Posted: January 13, 2014 1:55 p.m.
Updated: January 13, 2014 1:55 p.m.
 

SALT LAKE CITY — After painstakingly restoring a stack of negatives stuck together, conservationists say they have restored a host of never-before-seen images from an historical expedition to Antarctica a century ago.

The images were pulled from the Antarctic darkroom of Herbert Ponting, who captured Ernest Shackleton’s Ross Sea Party expedition. The expedition from coast to coast of the continent, began in 1914 and ended in 1917.

When conservationists got a hold of the negatives, the film frames were stuck together in a clump, with edges curled over and the cellulose nitrate warped. After careful work, conservationists were able to separate 14 images from the time when Captain Robert Falcon Scott’s team was stranded after their ship blew out to sea.

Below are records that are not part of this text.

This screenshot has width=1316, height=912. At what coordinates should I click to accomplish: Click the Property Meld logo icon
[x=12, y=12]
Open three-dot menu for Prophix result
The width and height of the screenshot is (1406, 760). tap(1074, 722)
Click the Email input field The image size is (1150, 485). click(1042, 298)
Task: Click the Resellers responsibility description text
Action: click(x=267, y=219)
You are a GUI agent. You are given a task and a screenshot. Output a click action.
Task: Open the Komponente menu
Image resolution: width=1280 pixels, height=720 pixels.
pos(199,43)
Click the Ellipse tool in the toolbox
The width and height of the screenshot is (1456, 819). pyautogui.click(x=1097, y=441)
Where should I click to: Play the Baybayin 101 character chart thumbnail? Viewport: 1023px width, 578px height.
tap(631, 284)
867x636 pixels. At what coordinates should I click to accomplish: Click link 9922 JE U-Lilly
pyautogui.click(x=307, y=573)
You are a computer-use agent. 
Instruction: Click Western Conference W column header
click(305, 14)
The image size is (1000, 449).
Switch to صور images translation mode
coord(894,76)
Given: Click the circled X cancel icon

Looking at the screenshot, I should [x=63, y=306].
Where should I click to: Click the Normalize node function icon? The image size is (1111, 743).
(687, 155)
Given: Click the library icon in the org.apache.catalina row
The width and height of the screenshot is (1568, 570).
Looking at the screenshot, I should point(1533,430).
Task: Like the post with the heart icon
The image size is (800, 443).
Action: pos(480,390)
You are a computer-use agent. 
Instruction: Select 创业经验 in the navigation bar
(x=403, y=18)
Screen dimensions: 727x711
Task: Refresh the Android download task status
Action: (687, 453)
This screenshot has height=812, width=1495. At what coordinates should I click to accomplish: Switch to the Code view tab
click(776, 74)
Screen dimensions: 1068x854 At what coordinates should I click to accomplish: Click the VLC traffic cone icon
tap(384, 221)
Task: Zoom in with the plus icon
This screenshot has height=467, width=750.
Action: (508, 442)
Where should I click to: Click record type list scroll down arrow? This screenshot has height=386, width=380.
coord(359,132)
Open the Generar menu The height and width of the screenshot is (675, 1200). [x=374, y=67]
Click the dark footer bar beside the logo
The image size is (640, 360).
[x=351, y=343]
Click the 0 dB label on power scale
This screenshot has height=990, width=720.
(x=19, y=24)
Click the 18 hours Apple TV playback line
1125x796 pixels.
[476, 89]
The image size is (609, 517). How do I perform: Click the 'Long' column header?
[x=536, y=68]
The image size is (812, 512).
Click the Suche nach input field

The images are mostly of the snowy desert’s landscape, though two shows Alexander Stevens aboard the Aurora ship.

The negatives were restored as part of the preservation of Captain Scott’s hut. The project includes the preservation of more than 10,000 items.

“It’s an exciting find and we are delighted to see them exposed after a century. It’s a testament to the dedication and precision of our conservation teams’ efforts to save Scott’s
Cape Evans hut,” said Nigel Watson, Antarctic Heritage Trust’s Executive Director.